# Your task
For this exercise, return all the data exactly as it stands.

[Stored records]
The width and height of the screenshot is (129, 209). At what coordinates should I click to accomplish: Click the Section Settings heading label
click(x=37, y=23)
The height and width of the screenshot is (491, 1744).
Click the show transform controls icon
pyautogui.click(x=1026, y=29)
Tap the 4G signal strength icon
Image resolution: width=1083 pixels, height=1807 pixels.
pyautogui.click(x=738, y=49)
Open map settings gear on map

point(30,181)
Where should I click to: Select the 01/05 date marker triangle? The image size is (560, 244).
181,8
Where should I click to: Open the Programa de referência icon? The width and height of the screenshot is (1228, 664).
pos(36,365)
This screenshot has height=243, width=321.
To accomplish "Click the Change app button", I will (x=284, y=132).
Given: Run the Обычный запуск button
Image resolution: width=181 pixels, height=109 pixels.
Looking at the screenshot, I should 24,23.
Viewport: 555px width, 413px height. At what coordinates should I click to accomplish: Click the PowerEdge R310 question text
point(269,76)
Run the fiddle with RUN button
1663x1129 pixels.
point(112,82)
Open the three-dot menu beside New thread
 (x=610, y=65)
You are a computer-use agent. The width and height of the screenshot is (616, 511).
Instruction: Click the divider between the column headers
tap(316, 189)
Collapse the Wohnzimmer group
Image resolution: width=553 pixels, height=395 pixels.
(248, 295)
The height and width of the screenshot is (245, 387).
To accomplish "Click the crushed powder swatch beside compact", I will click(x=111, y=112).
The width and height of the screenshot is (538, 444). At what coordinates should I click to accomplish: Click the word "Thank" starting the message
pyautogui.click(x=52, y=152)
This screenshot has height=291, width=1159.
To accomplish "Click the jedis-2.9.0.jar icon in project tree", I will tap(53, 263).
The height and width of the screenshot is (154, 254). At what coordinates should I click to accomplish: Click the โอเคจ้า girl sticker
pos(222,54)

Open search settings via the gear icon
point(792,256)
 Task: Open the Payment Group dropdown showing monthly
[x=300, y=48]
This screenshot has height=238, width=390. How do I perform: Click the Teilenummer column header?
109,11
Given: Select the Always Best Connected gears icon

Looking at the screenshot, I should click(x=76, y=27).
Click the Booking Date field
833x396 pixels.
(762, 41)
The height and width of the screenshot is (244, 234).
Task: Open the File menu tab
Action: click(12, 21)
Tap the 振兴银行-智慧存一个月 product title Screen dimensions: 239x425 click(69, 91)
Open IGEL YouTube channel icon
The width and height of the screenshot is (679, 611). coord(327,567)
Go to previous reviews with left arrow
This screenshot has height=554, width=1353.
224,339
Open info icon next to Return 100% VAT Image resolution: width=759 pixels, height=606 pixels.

# Response below
The width and height of the screenshot is (129, 209). At what coordinates should I click to accomplish: Click the Section Settings heading label
click(x=37, y=23)
The height and width of the screenshot is (491, 1744).
Click the show transform controls icon
pyautogui.click(x=1026, y=29)
Tap the 4G signal strength icon
Image resolution: width=1083 pixels, height=1807 pixels.
pyautogui.click(x=738, y=49)
Open map settings gear on map

point(30,181)
Where should I click to: Select the 01/05 date marker triangle? The image size is (560, 244).
181,8
Where should I click to: Open the Programa de referência icon? The width and height of the screenshot is (1228, 664).
pos(36,365)
This screenshot has height=243, width=321.
To accomplish "Click the Change app button", I will (x=284, y=132).
Given: Run the Обычный запуск button
Image resolution: width=181 pixels, height=109 pixels.
Looking at the screenshot, I should 24,23.
Viewport: 555px width, 413px height. At what coordinates should I click to accomplish: Click the PowerEdge R310 question text
point(269,76)
Run the fiddle with RUN button
1663x1129 pixels.
point(112,82)
Open the three-dot menu beside New thread
 (x=610, y=65)
You are a computer-use agent. The width and height of the screenshot is (616, 511).
Instruction: Click the divider between the column headers
tap(316, 189)
Collapse the Wohnzimmer group
Image resolution: width=553 pixels, height=395 pixels.
(248, 295)
The height and width of the screenshot is (245, 387).
To accomplish "Click the crushed powder swatch beside compact", I will click(x=111, y=112).
The width and height of the screenshot is (538, 444). At what coordinates should I click to accomplish: Click the word "Thank" starting the message
pyautogui.click(x=52, y=152)
This screenshot has height=291, width=1159.
To accomplish "Click the jedis-2.9.0.jar icon in project tree", I will tap(53, 263).
The height and width of the screenshot is (154, 254). At what coordinates should I click to accomplish: Click the โอเคจ้า girl sticker
pos(222,54)

Open search settings via the gear icon
point(792,256)
 Task: Open the Payment Group dropdown showing monthly
[x=300, y=48]
This screenshot has height=238, width=390. How do I perform: Click the Teilenummer column header?
109,11
Given: Select the Always Best Connected gears icon

Looking at the screenshot, I should click(x=76, y=27).
Click the Booking Date field
833x396 pixels.
(762, 41)
The height and width of the screenshot is (244, 234).
Task: Open the File menu tab
Action: click(12, 21)
Tap the 振兴银行-智慧存一个月 product title Screen dimensions: 239x425 click(69, 91)
Open IGEL YouTube channel icon
The width and height of the screenshot is (679, 611). coord(327,567)
Go to previous reviews with left arrow
This screenshot has height=554, width=1353.
224,339
Open info icon next to Return 100% VAT Image resolution: width=759 pixels, height=606 pixels.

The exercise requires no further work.